Well, one of my classmates reguarly skips lessons just to not miss
"Friends". He's fully capable of going berserk if he thinks on or another of
the characters acts immorally ...
> > And that function is the honing of social skills --- learning to learn
> > about how other people work by observing their reactions to and
> > opinions about the characters in the soaps. With the ultimate goal of
> > finding out who in your family/class/workplace you can put your trust
> > in when push comes to shove, and who you should avoid.
> > So unless you have other ways of learning those skills, or getting
> > people to reveal what you need to know about them, it seems it can
> > actually be worthwhile to follow the most popular entertainment.
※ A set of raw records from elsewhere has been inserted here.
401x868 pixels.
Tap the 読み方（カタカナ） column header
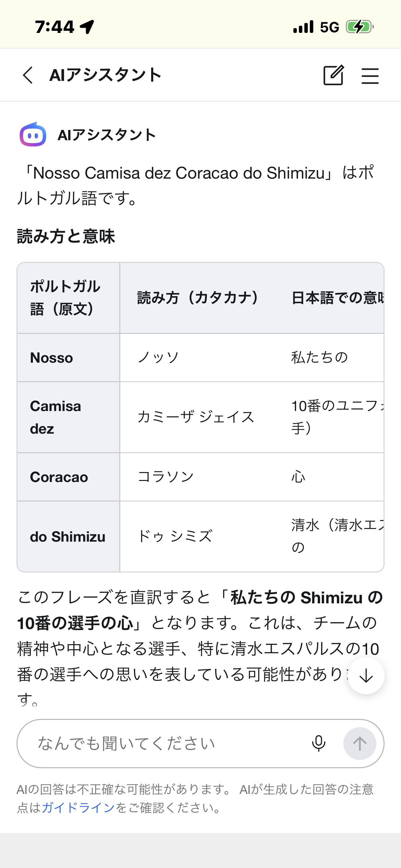pyautogui.click(x=197, y=298)
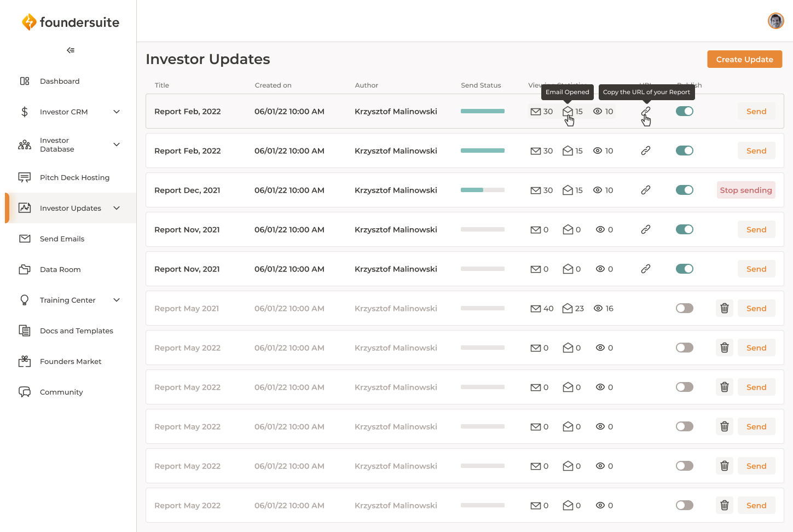Enable publishing for Report May 2021

click(x=684, y=308)
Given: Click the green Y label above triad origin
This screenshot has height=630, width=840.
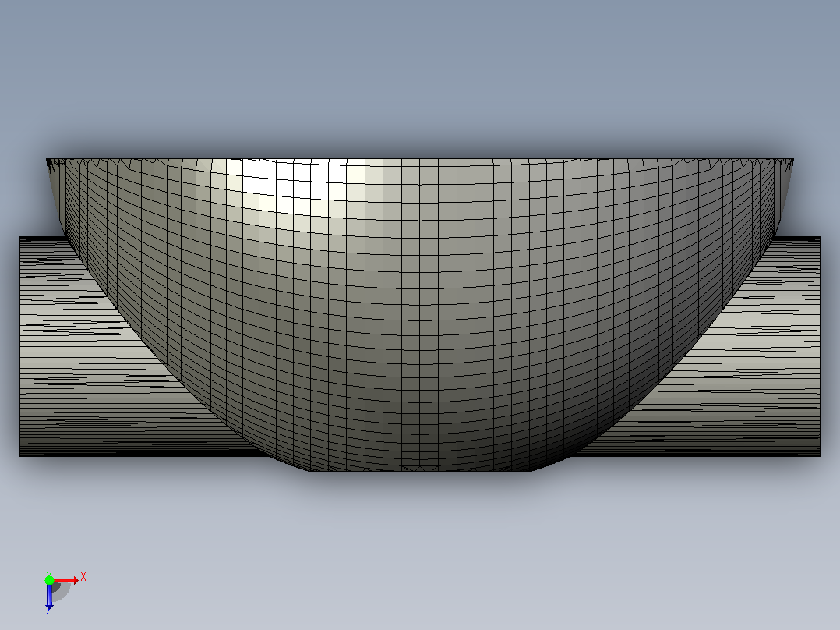Looking at the screenshot, I should pos(49,574).
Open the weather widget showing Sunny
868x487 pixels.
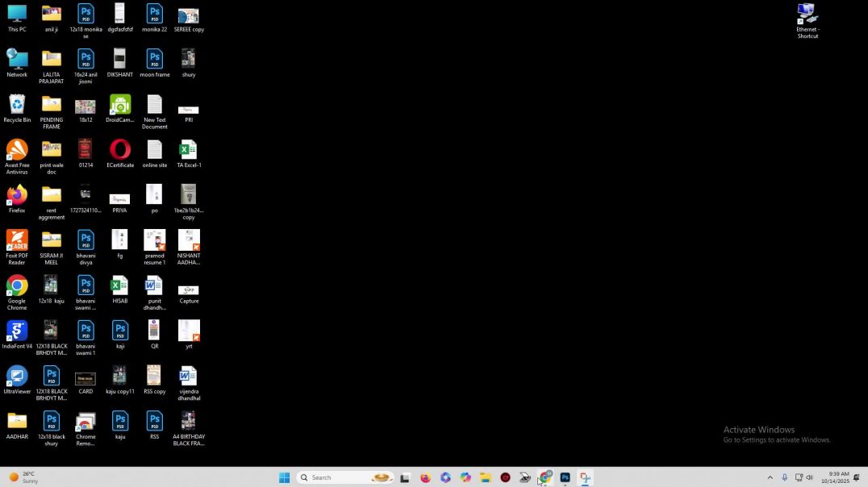[x=24, y=477]
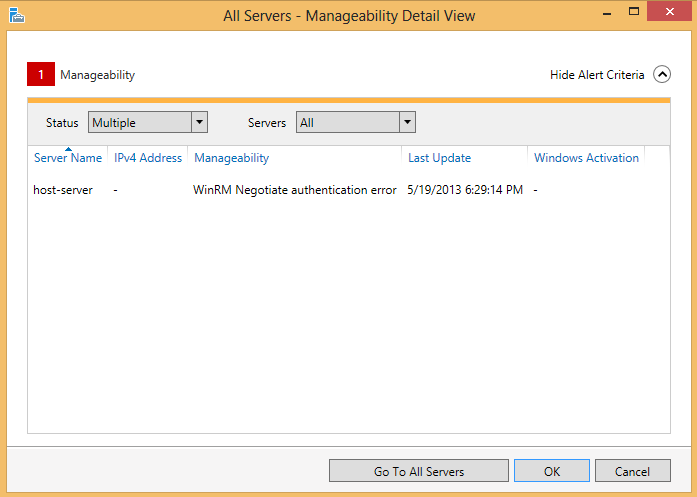
Task: Click Hide Alert Criteria link
Action: tap(597, 75)
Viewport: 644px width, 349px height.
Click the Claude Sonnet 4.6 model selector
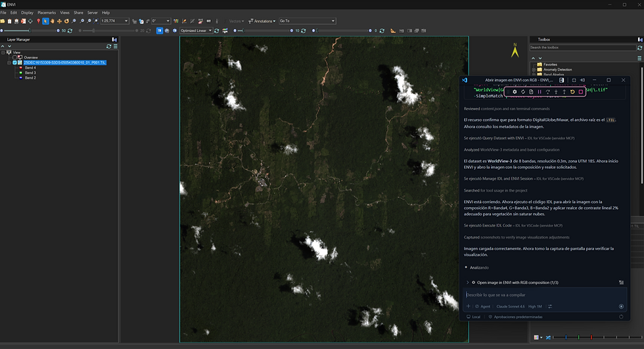[511, 306]
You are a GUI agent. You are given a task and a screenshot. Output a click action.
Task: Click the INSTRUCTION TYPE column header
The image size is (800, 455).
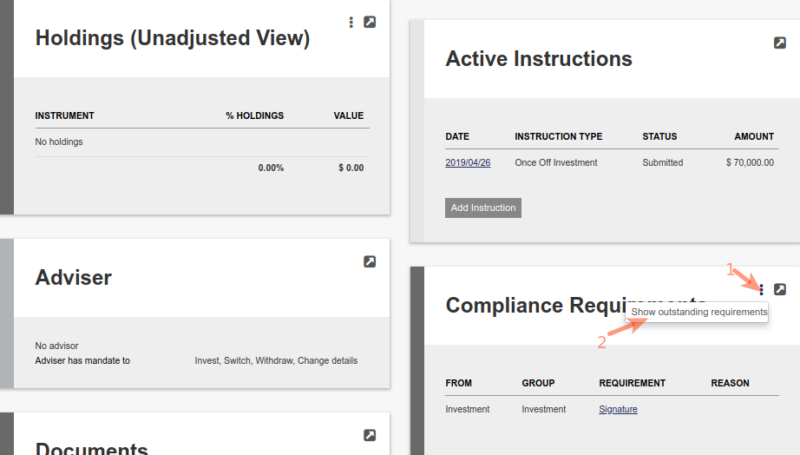point(558,137)
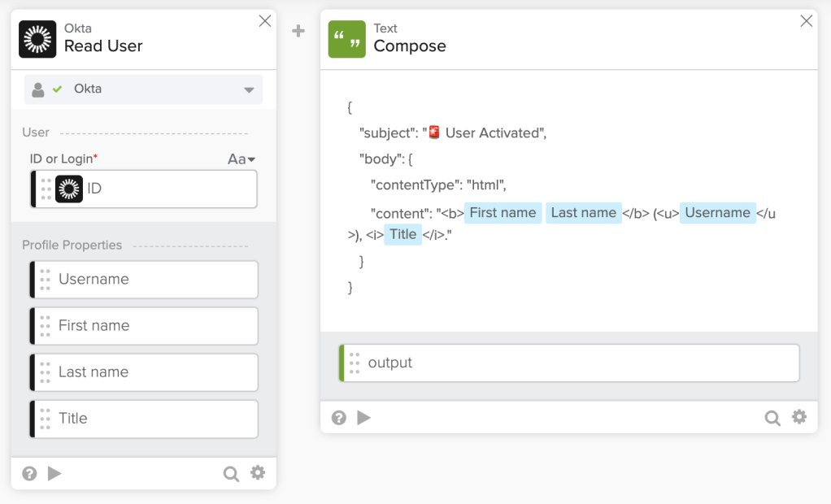Expand the Okta connection dropdown
831x504 pixels.
click(249, 89)
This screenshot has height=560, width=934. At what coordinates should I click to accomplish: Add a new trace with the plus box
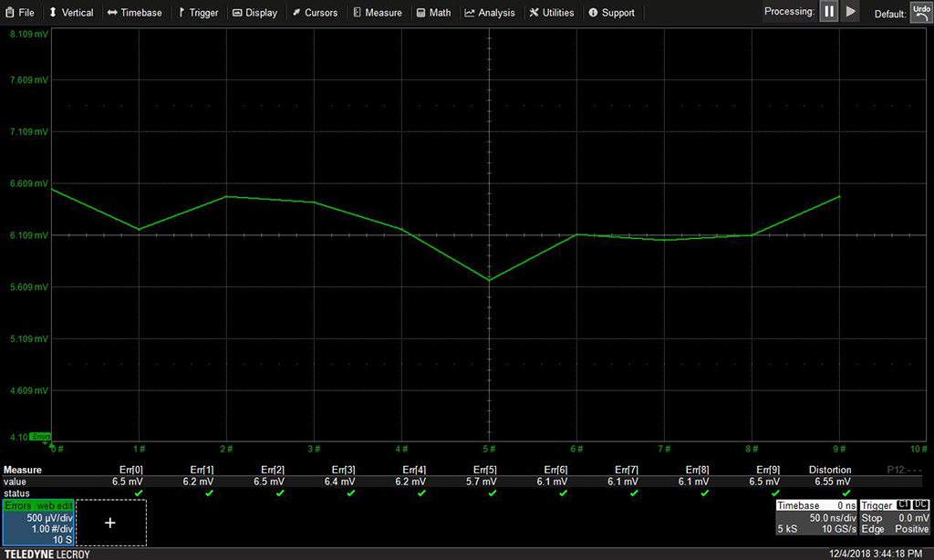point(110,523)
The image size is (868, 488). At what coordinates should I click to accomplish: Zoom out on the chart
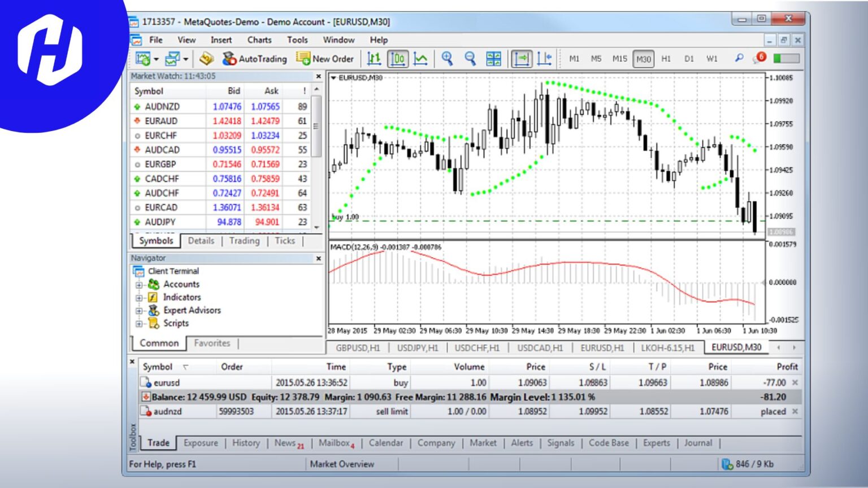click(x=470, y=58)
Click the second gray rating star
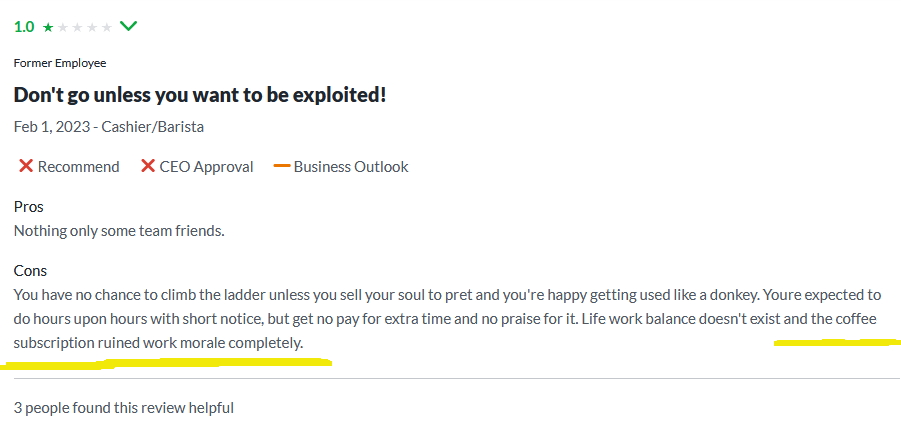The width and height of the screenshot is (901, 434). (62, 27)
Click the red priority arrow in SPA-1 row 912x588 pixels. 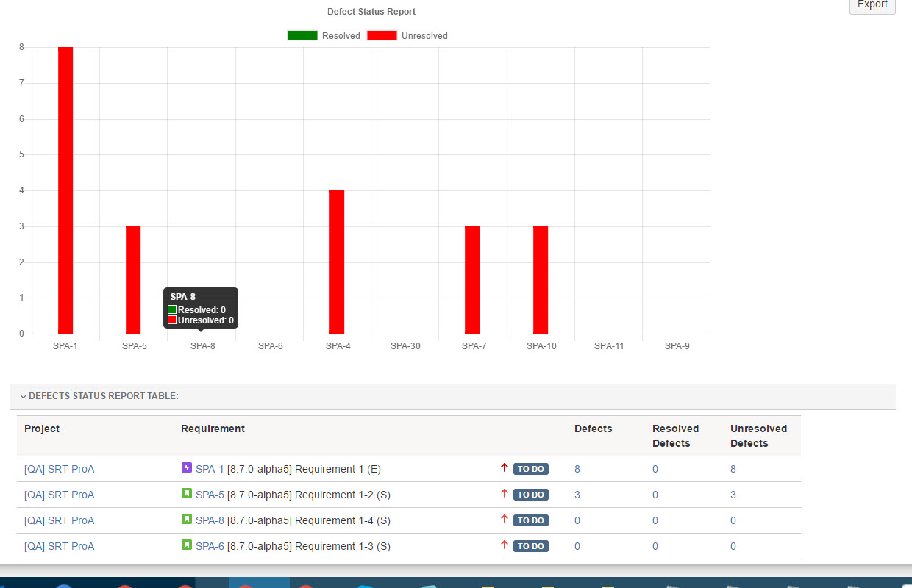coord(505,468)
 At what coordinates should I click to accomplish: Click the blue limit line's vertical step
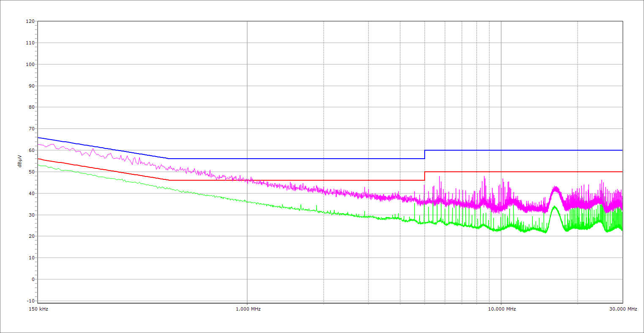point(425,154)
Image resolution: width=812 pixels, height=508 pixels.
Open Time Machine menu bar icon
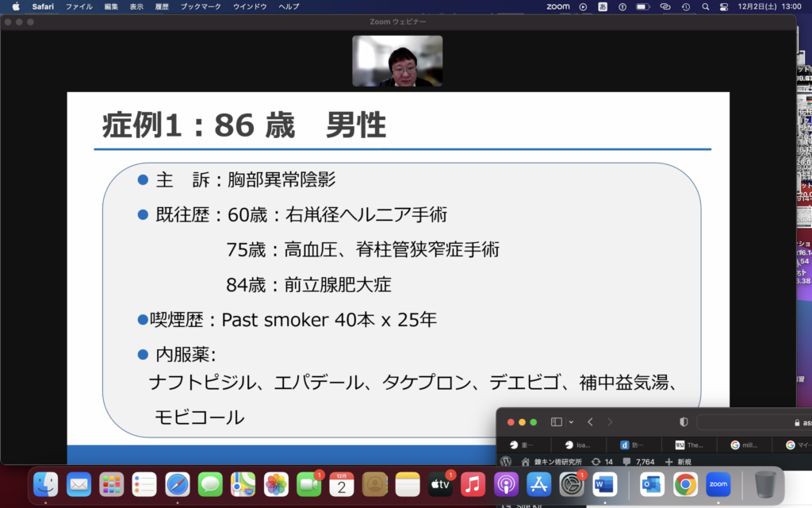[685, 6]
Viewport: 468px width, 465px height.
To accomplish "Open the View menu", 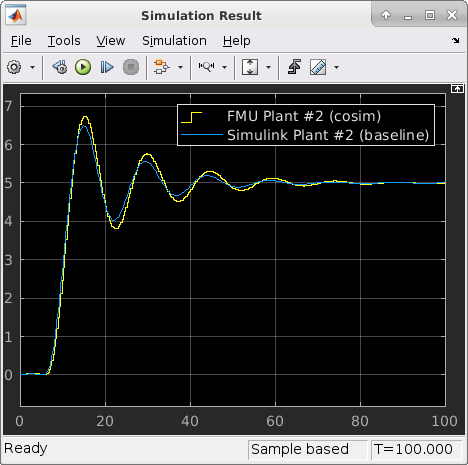I will point(111,41).
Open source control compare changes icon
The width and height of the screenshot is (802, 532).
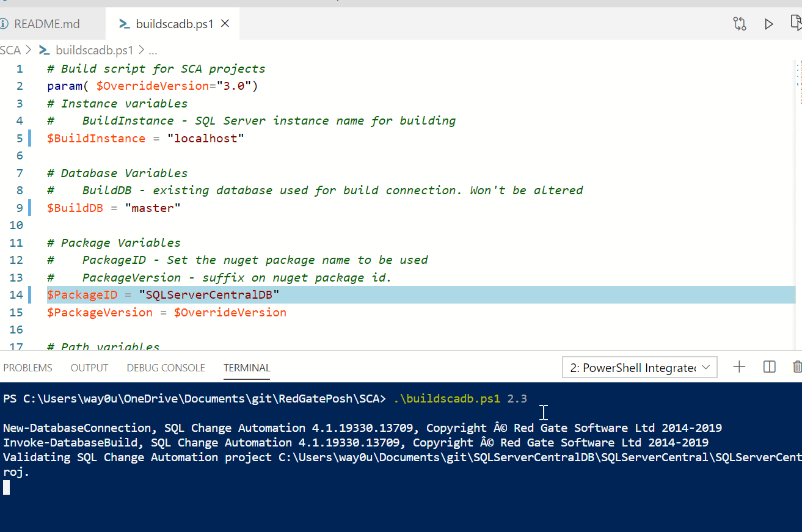point(740,23)
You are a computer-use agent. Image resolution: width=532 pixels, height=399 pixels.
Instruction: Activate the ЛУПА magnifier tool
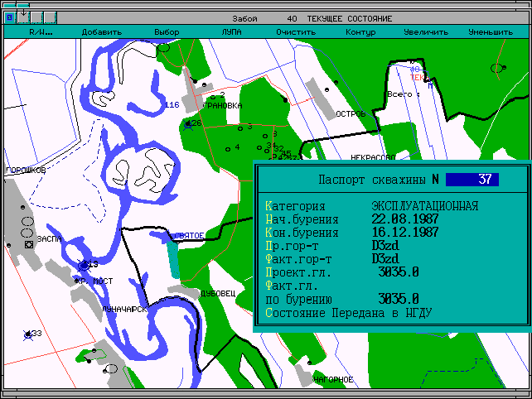(x=231, y=32)
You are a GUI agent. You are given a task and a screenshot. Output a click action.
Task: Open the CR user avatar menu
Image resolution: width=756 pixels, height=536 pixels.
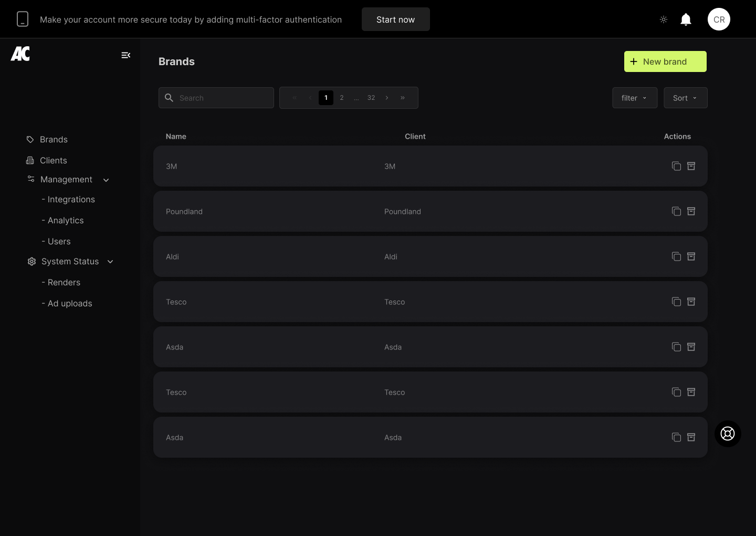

>Or worthwhile to learn *some* form of social skills. <rueful look> God
>only knows I *suck* at social situations. It's a form of intelligence I
>wish I had!
You're not alone. I'm pretty low on EG too, and it doesn't help one bit that
there seem to be no such thing as a girl that share my interest in natural
science, math, history and linguistics (for some possibly good reason, I
know alot of techy/nerdy/downright weird guys who're at least as badly
affected as I) ...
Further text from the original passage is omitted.